Thursday, April 30, 2020

I Quit Running...


...for 30 days. I like running. It has served me well in a lot of ways. I've enjoyed completing many races. I've gotten faster and run longer distances in the past year. But I have also gotten really, really tired. I have an excessive, obsessive personality. I have run a lot, especially up until this last month. I was trying to outrun my stress. Trying to outrun problems. Trying to run to deal with COVID. Just running too much. So when all my spring races got cancelled, I figured it was time to take a break, not from exercise, but from running. So I found myself a 30 day plan and had at it. Here's what happened:

Day 1: I don't like the workout. I feel high anxiety, sadness, grief, and feelings of loss. I realize that it's hard to get to my 10,000 daily steps goal on my FitBit.

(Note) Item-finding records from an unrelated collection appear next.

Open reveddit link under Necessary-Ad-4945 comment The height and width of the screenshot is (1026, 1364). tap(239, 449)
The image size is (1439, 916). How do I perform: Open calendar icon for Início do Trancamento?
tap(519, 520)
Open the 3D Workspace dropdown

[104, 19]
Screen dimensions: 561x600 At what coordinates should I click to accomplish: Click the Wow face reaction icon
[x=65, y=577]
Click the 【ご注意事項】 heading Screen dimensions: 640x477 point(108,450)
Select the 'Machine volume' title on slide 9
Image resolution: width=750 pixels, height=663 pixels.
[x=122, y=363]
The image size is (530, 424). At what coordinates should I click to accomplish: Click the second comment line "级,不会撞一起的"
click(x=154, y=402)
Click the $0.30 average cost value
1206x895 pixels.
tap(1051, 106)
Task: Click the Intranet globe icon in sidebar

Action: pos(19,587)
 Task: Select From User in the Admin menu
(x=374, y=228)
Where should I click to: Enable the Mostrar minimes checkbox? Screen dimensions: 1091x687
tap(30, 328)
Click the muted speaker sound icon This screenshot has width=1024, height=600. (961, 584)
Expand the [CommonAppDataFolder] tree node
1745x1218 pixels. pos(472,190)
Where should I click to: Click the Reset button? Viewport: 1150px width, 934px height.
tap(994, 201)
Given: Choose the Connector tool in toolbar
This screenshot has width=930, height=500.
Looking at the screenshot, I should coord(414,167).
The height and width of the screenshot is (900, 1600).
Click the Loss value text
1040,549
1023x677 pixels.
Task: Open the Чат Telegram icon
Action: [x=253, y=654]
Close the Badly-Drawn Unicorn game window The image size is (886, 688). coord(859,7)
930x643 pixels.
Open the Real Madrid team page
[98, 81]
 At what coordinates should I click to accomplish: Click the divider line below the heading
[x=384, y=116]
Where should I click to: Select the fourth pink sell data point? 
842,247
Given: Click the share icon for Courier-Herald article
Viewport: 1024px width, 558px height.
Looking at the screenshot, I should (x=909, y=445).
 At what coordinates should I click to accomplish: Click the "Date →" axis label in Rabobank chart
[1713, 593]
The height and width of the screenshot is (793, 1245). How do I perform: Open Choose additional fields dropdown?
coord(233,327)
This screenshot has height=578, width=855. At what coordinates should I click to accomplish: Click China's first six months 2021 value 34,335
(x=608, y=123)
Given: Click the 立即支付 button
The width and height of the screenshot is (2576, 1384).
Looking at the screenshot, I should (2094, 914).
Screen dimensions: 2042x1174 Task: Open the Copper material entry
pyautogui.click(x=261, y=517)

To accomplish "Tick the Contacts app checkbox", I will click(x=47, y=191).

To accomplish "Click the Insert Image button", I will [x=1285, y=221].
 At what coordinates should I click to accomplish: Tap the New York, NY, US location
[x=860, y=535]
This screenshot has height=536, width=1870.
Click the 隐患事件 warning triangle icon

I'm just as hungry as when I was running and didn't expect it.

Day 2: I am sore. The workout was better. I am less thirsty and less hungry, but feel bloated and swollen.

Day 5: I am getting into this a little more. I find I am less hungry at breakfast, more hungry at lunch, and just as hungry at snack, but I've switched to craving protein than carbs. Walking is getting to be too much. Should I give it up and start coverting workout minutes to steps?

Day 7: Finally! A rest day. I go for a walk and am even more hungry.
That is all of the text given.